Print every one of the following lines word for word, without any changes.

[Position data for words and items]

----

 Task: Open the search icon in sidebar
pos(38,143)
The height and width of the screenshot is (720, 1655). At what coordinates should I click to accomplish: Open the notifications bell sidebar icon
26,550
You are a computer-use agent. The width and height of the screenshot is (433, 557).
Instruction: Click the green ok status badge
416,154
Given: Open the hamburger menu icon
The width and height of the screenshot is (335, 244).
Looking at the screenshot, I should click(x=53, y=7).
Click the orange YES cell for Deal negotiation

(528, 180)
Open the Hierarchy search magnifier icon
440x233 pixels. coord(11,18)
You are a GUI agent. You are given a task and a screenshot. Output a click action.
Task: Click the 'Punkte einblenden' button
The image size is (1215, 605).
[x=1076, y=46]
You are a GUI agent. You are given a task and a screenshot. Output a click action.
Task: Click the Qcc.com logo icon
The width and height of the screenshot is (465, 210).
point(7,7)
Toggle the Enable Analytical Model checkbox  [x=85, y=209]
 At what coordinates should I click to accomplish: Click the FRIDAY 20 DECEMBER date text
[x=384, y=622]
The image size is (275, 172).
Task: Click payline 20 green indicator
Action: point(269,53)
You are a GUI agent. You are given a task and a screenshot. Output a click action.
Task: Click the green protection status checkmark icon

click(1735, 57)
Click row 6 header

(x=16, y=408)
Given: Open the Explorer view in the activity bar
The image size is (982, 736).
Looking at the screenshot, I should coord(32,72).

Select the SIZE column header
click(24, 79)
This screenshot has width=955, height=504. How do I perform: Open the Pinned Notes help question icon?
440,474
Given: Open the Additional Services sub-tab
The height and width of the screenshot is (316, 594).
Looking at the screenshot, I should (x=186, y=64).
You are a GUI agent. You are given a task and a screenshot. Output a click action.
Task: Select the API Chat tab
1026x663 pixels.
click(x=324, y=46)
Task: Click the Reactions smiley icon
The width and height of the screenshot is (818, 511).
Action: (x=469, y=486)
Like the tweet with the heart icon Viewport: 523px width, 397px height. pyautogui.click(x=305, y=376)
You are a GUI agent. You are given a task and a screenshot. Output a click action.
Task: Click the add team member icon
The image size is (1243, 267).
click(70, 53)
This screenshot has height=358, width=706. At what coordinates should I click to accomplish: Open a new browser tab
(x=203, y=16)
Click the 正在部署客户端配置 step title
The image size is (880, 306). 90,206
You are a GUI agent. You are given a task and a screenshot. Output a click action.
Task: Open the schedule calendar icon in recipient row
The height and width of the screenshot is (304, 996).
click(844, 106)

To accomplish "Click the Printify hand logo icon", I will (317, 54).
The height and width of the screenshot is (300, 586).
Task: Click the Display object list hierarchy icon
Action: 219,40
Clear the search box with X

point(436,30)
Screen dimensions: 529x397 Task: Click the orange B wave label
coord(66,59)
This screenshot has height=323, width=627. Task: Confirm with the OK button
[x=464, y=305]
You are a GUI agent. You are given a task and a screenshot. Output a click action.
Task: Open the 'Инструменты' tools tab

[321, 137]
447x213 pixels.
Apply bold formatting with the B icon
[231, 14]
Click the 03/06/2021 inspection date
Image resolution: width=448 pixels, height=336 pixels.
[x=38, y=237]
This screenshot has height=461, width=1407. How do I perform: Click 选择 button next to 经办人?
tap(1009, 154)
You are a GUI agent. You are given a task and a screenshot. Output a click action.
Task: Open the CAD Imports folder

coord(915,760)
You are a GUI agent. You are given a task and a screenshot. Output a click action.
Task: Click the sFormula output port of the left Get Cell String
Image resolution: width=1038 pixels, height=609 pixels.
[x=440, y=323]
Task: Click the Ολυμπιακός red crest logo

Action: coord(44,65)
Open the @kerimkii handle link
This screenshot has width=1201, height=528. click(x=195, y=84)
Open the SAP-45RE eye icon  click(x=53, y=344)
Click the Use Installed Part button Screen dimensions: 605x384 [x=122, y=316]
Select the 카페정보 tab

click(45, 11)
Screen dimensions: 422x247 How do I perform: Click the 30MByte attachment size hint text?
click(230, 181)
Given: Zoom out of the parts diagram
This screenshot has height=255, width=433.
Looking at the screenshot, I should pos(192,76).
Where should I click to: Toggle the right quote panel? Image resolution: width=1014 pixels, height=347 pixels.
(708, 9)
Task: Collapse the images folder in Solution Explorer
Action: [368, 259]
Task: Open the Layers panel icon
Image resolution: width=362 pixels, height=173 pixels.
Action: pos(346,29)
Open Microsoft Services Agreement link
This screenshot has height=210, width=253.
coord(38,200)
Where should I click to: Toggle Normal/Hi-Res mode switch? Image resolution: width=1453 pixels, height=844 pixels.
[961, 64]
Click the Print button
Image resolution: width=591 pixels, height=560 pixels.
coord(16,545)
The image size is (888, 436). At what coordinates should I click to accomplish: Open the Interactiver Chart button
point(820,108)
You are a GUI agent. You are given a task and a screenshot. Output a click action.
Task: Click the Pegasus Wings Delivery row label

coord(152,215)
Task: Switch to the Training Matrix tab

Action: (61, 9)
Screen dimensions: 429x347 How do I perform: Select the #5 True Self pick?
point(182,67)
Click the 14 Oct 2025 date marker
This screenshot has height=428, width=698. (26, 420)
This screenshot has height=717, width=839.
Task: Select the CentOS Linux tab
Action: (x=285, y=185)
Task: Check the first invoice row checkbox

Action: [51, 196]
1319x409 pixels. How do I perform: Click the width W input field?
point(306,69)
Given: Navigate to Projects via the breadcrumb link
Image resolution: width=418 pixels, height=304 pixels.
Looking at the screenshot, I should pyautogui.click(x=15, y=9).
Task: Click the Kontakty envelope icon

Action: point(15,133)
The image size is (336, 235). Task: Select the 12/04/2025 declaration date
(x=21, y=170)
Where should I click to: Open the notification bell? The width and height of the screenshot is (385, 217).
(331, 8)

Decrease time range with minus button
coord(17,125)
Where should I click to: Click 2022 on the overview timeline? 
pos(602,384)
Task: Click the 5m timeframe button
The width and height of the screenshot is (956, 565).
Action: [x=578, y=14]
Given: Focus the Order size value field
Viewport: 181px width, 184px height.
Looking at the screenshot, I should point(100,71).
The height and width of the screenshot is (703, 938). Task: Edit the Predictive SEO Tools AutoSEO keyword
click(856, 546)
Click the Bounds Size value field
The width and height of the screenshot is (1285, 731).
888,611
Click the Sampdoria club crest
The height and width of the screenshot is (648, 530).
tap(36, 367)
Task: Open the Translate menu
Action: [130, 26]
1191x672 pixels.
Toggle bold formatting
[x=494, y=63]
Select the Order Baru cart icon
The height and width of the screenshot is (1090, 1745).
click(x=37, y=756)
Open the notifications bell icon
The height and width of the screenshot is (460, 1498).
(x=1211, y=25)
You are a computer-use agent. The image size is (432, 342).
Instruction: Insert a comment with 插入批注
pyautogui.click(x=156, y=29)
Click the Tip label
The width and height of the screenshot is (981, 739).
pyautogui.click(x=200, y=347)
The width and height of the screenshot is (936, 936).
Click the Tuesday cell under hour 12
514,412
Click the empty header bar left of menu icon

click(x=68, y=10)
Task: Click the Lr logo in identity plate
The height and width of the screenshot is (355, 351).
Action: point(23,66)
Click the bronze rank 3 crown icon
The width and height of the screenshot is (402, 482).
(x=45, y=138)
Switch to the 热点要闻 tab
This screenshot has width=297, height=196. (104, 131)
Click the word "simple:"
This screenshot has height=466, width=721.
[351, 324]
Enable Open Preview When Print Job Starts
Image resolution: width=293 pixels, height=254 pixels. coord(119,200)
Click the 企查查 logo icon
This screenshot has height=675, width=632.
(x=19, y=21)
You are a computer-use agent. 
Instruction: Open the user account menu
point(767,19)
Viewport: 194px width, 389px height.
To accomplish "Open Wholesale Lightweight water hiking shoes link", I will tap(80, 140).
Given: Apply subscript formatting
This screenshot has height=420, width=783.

----

**Result below:**
 Task: Open the search icon in sidebar
pos(38,143)
The height and width of the screenshot is (720, 1655). At what coordinates should I click to accomplish: Open the notifications bell sidebar icon
26,550
You are a computer-use agent. The width and height of the screenshot is (433, 557).
Instruction: Click the green ok status badge
416,154
Given: Open the hamburger menu icon
The width and height of the screenshot is (335, 244).
Looking at the screenshot, I should click(x=53, y=7).
Click the orange YES cell for Deal negotiation

(528, 180)
Open the Hierarchy search magnifier icon
440x233 pixels. coord(11,18)
You are a GUI agent. You are given a task and a screenshot. Output a click action.
Task: Click the 'Punkte einblenden' button
The image size is (1215, 605).
[x=1076, y=46]
You are a GUI agent. You are given a task and a screenshot. Output a click action.
Task: Click the Qcc.com logo icon
The width and height of the screenshot is (465, 210).
point(7,7)
Toggle the Enable Analytical Model checkbox  [x=85, y=209]
 At what coordinates should I click to accomplish: Click the FRIDAY 20 DECEMBER date text
[x=384, y=622]
The image size is (275, 172).
Task: Click payline 20 green indicator
Action: point(269,53)
You are a GUI agent. You are given a task and a screenshot. Output a click action.
Task: Click the green protection status checkmark icon

click(1735, 57)
Click row 6 header

(x=16, y=408)
Given: Open the Explorer view in the activity bar
The image size is (982, 736).
Looking at the screenshot, I should coord(32,72).

Select the SIZE column header
click(24, 79)
This screenshot has width=955, height=504. How do I perform: Open the Pinned Notes help question icon?
440,474
Given: Open the Additional Services sub-tab
The height and width of the screenshot is (316, 594).
Looking at the screenshot, I should (x=186, y=64).
You are a GUI agent. You are given a task and a screenshot. Output a click action.
Task: Select the API Chat tab
1026x663 pixels.
click(x=324, y=46)
Task: Click the Reactions smiley icon
The width and height of the screenshot is (818, 511).
Action: (x=469, y=486)
Like the tweet with the heart icon Viewport: 523px width, 397px height. pyautogui.click(x=305, y=376)
You are a GUI agent. You are given a task and a screenshot. Output a click action.
Task: Click the add team member icon
The image size is (1243, 267).
click(70, 53)
This screenshot has height=358, width=706. At what coordinates should I click to accomplish: Open a new browser tab
(x=203, y=16)
Click the 正在部署客户端配置 step title
The image size is (880, 306). 90,206
You are a GUI agent. You are given a task and a screenshot. Output a click action.
Task: Open the schedule calendar icon in recipient row
The height and width of the screenshot is (304, 996).
click(844, 106)

To accomplish "Click the Printify hand logo icon", I will (317, 54).
The height and width of the screenshot is (300, 586).
Task: Click the Display object list hierarchy icon
Action: 219,40
Clear the search box with X

point(436,30)
Screen dimensions: 529x397 Task: Click the orange B wave label
coord(66,59)
This screenshot has height=323, width=627. Task: Confirm with the OK button
[x=464, y=305]
You are a GUI agent. You are given a task and a screenshot. Output a click action.
Task: Open the 'Инструменты' tools tab

[321, 137]
447x213 pixels.
Apply bold formatting with the B icon
[231, 14]
Click the 03/06/2021 inspection date
Image resolution: width=448 pixels, height=336 pixels.
[x=38, y=237]
This screenshot has height=461, width=1407. How do I perform: Click 选择 button next to 经办人?
tap(1009, 154)
You are a GUI agent. You are given a task and a screenshot. Output a click action.
Task: Open the CAD Imports folder

coord(915,760)
You are a GUI agent. You are given a task and a screenshot. Output a click action.
Task: Click the sFormula output port of the left Get Cell String
Image resolution: width=1038 pixels, height=609 pixels.
[x=440, y=323]
Task: Click the Ολυμπιακός red crest logo

Action: coord(44,65)
Open the @kerimkii handle link
This screenshot has width=1201, height=528. click(x=195, y=84)
Open the SAP-45RE eye icon  click(x=53, y=344)
Click the Use Installed Part button Screen dimensions: 605x384 [x=122, y=316]
Select the 카페정보 tab

click(45, 11)
Screen dimensions: 422x247 How do I perform: Click the 30MByte attachment size hint text?
click(230, 181)
Given: Zoom out of the parts diagram
This screenshot has height=255, width=433.
Looking at the screenshot, I should pos(192,76).
Where should I click to: Toggle the right quote panel? Image resolution: width=1014 pixels, height=347 pixels.
(708, 9)
Task: Collapse the images folder in Solution Explorer
Action: [368, 259]
Task: Open the Layers panel icon
Image resolution: width=362 pixels, height=173 pixels.
Action: pos(346,29)
Open Microsoft Services Agreement link
This screenshot has height=210, width=253.
coord(38,200)
Where should I click to: Toggle Normal/Hi-Res mode switch? Image resolution: width=1453 pixels, height=844 pixels.
[961, 64]
Click the Print button
Image resolution: width=591 pixels, height=560 pixels.
coord(16,545)
The image size is (888, 436). At what coordinates should I click to accomplish: Open the Interactiver Chart button
point(820,108)
You are a GUI agent. You are given a task and a screenshot. Output a click action.
Task: Click the Pegasus Wings Delivery row label

coord(152,215)
Task: Switch to the Training Matrix tab

Action: (61, 9)
Screen dimensions: 429x347 How do I perform: Select the #5 True Self pick?
point(182,67)
Click the 14 Oct 2025 date marker
This screenshot has height=428, width=698. (26, 420)
This screenshot has height=717, width=839.
Task: Select the CentOS Linux tab
Action: (x=285, y=185)
Task: Check the first invoice row checkbox

Action: [51, 196]
1319x409 pixels. How do I perform: Click the width W input field?
point(306,69)
Given: Navigate to Projects via the breadcrumb link
Image resolution: width=418 pixels, height=304 pixels.
Looking at the screenshot, I should pyautogui.click(x=15, y=9).
Task: Click the Kontakty envelope icon

Action: point(15,133)
The image size is (336, 235). Task: Select the 12/04/2025 declaration date
(x=21, y=170)
Where should I click to: Open the notification bell? The width and height of the screenshot is (385, 217).
(331, 8)

Decrease time range with minus button
coord(17,125)
Where should I click to: Click 2022 on the overview timeline? 
pos(602,384)
Task: Click the 5m timeframe button
The width and height of the screenshot is (956, 565).
Action: [x=578, y=14]
Given: Focus the Order size value field
Viewport: 181px width, 184px height.
Looking at the screenshot, I should point(100,71).
The height and width of the screenshot is (703, 938). Task: Edit the Predictive SEO Tools AutoSEO keyword
click(856, 546)
Click the Bounds Size value field
The width and height of the screenshot is (1285, 731).
888,611
Click the Sampdoria club crest
The height and width of the screenshot is (648, 530).
tap(36, 367)
Task: Open the Translate menu
Action: [130, 26]
1191x672 pixels.
Toggle bold formatting
[x=494, y=63]
Select the Order Baru cart icon
The height and width of the screenshot is (1090, 1745).
click(x=37, y=756)
Open the notifications bell icon
The height and width of the screenshot is (460, 1498).
(x=1211, y=25)
You are a computer-use agent. The image size is (432, 342).
Instruction: Insert a comment with 插入批注
pyautogui.click(x=156, y=29)
Click the Tip label
The width and height of the screenshot is (981, 739).
pyautogui.click(x=200, y=347)
The width and height of the screenshot is (936, 936).
Click the Tuesday cell under hour 12
514,412
Click the empty header bar left of menu icon

click(x=68, y=10)
Task: Click the Lr logo in identity plate
The height and width of the screenshot is (355, 351).
Action: point(23,66)
Click the bronze rank 3 crown icon
The width and height of the screenshot is (402, 482).
(x=45, y=138)
Switch to the 热点要闻 tab
This screenshot has width=297, height=196. (104, 131)
Click the word "simple:"
This screenshot has height=466, width=721.
[351, 324]
Enable Open Preview When Print Job Starts
Image resolution: width=293 pixels, height=254 pixels. coord(119,200)
Click the 企查查 logo icon
This screenshot has height=675, width=632.
(x=19, y=21)
You are a computer-use agent. 
Instruction: Open the user account menu
point(767,19)
Viewport: 194px width, 389px height.
To accomplish "Open Wholesale Lightweight water hiking shoes link", I will tap(80, 140).
Given: Apply subscript formatting
This screenshot has height=420, width=783.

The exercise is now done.